By the time they were skilled and understood the game, we won two u-16 A championships in a row, then played in two minor A finals. The boys later went on to win the A u-20 championship in thrilling style. Then, the senior management post came up and I was invited to ‘apply’. Gareth Bradley, John McKenna and me, who had soldiered with these boys since they were six years old in the St Brigid’s tiny gym (we painted goalposts on the wall) sat before an interview panel of St Brigid’s trusted friends and team mates. We were asked what our budget was. We said “nothing.” We were asked what we needed. We said, “The group will sort anything we need.” I said we would contest a senior final within 12 months and be champions within two years. I explained how we would do it. We left the room enthused, ready to embark on this labour of love, as we knew there were no other St Brigid’s people applying.
A few days later, the chairman, a friend of mine, rang me and said, “This is the hardest phone call I have ever had to make.” I put the phone down. Turns out they paid an outside manager. A psychologist and training guru. It was of course a disaster. Heavy blanket defence. Endless meetings and video analysis. Inspirational messages. Key players drifted away. Mind numbing football. Rubbing salt into the wound, shortly after he was appointed he rang me to see if I would “sit down with me and go through what we have.” He drifted on to somewhere else.

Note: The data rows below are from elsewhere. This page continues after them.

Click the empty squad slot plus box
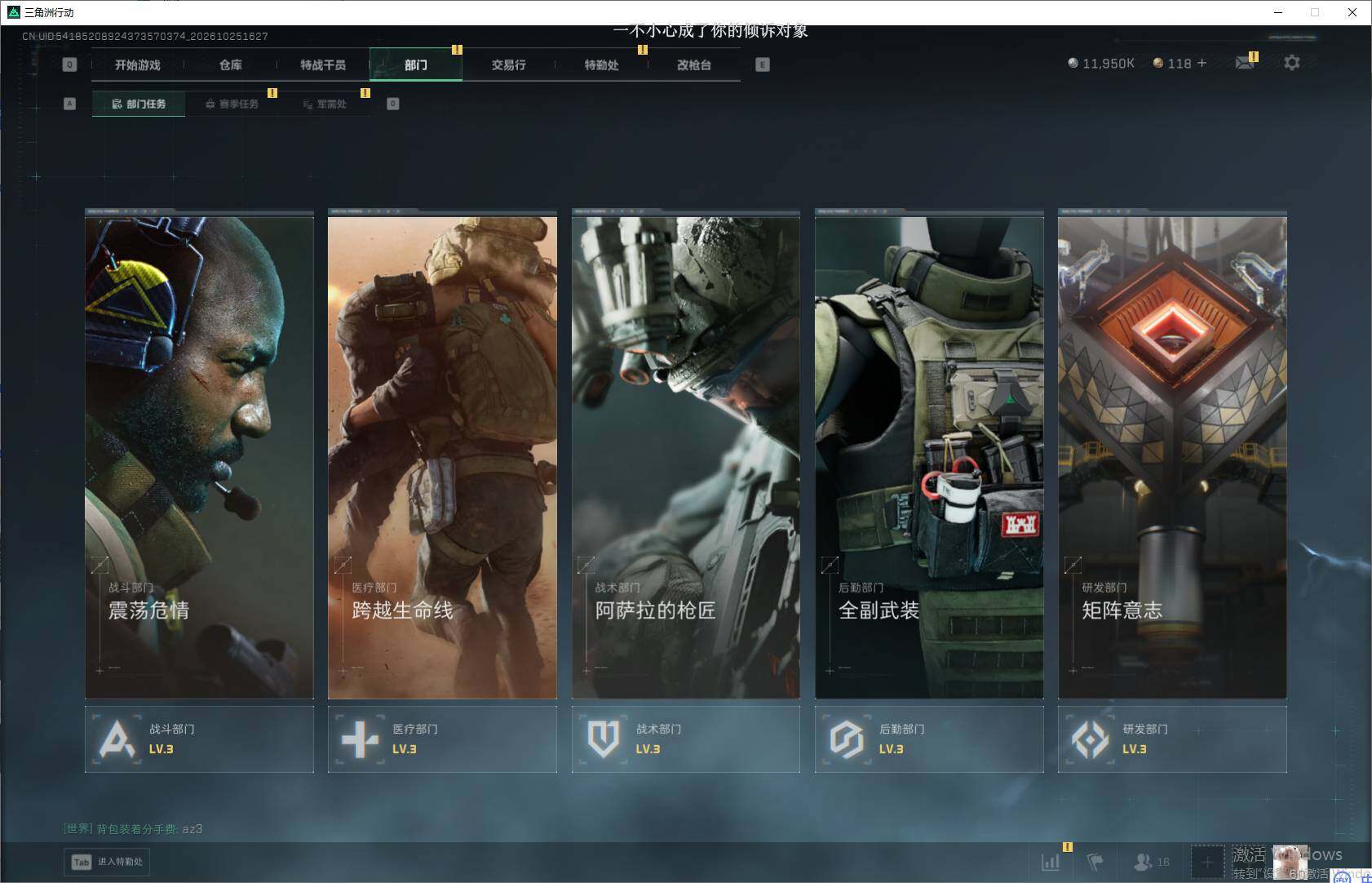 pyautogui.click(x=1207, y=861)
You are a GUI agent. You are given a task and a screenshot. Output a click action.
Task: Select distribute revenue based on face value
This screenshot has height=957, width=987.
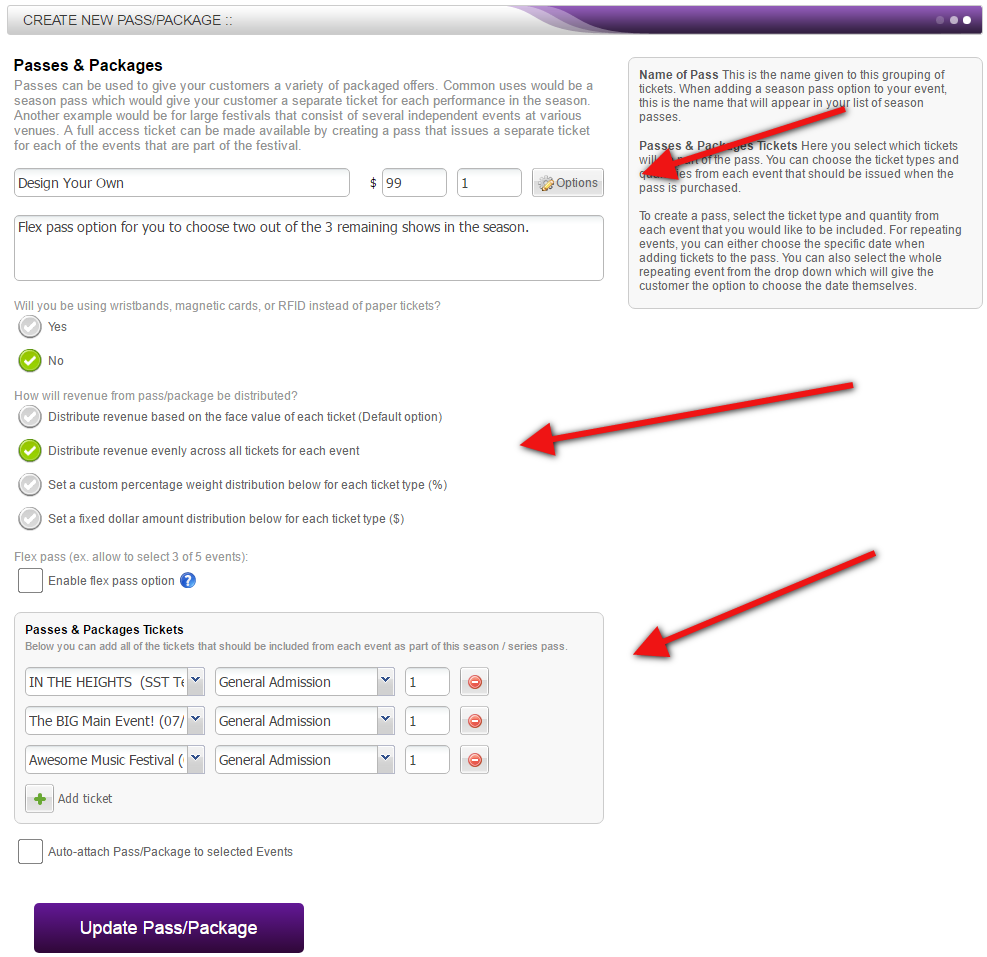pos(29,417)
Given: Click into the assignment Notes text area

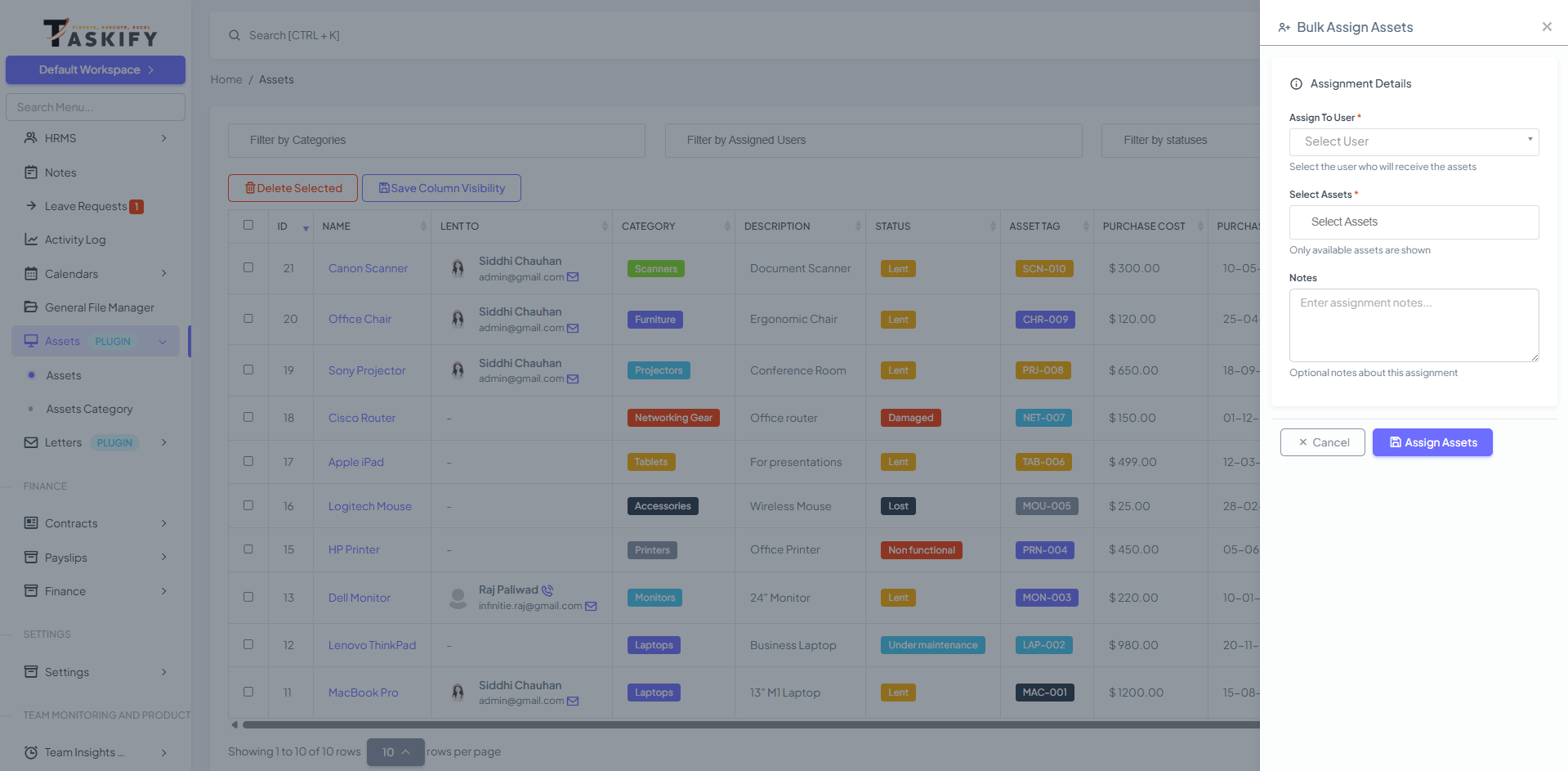Looking at the screenshot, I should point(1414,325).
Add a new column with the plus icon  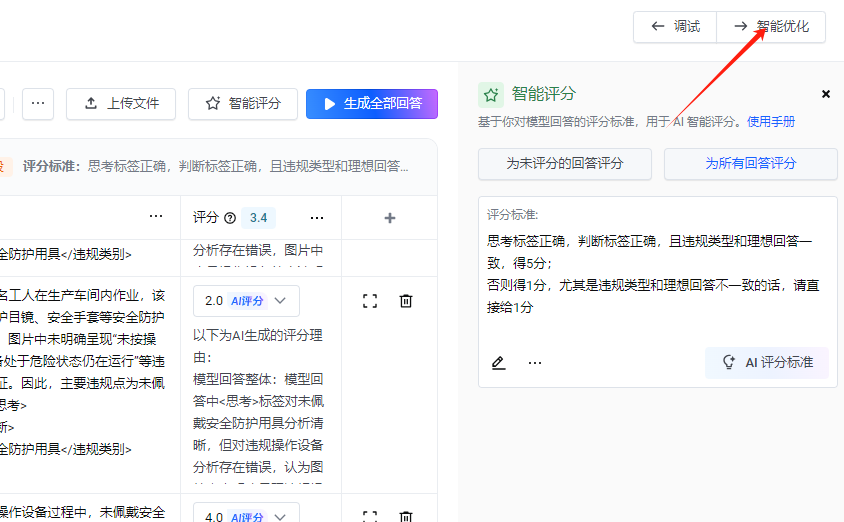[390, 218]
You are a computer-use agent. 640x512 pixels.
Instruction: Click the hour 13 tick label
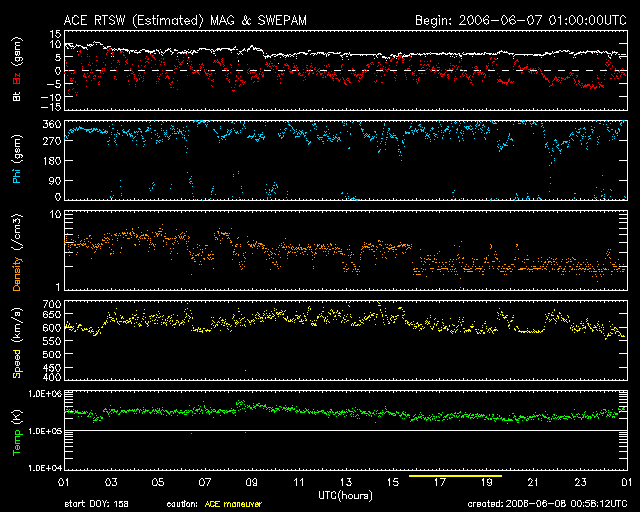click(x=345, y=483)
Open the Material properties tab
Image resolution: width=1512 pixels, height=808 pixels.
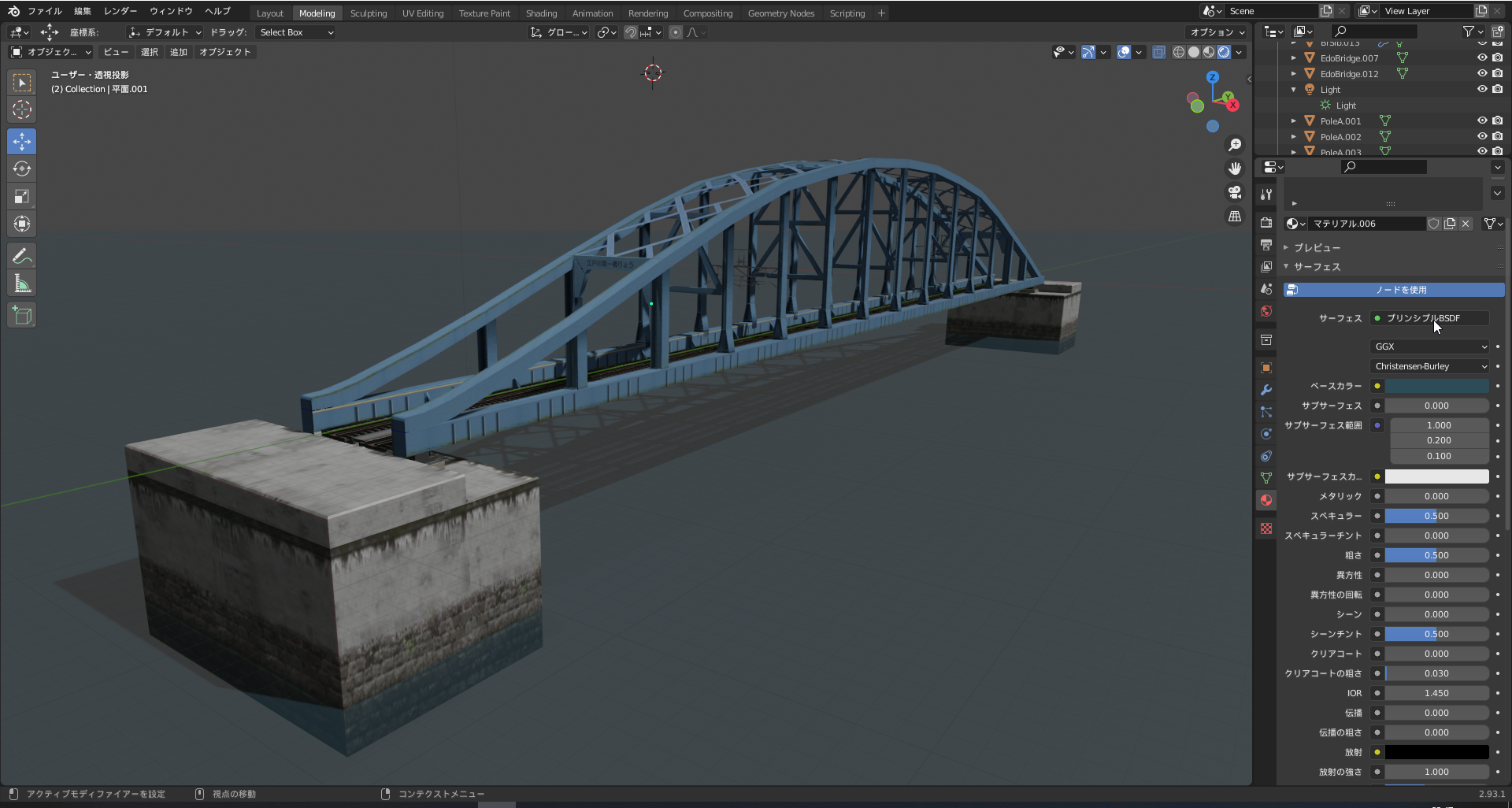(x=1266, y=500)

Me? I have never recovered from that disloyalty. I feel the hurt yet. I cannot be in their company. If I am, I pass myself, as though chit chatting with a stranger.
I go to the games but it is not the same. Something precious has been lost. Something more important than football. Something big Liam understood.
I can see him in heaven, cigarette lit, pint of stout in front of him, giving out about St Peter being holier than thou and wondering where he can watch the Kilkenny matches.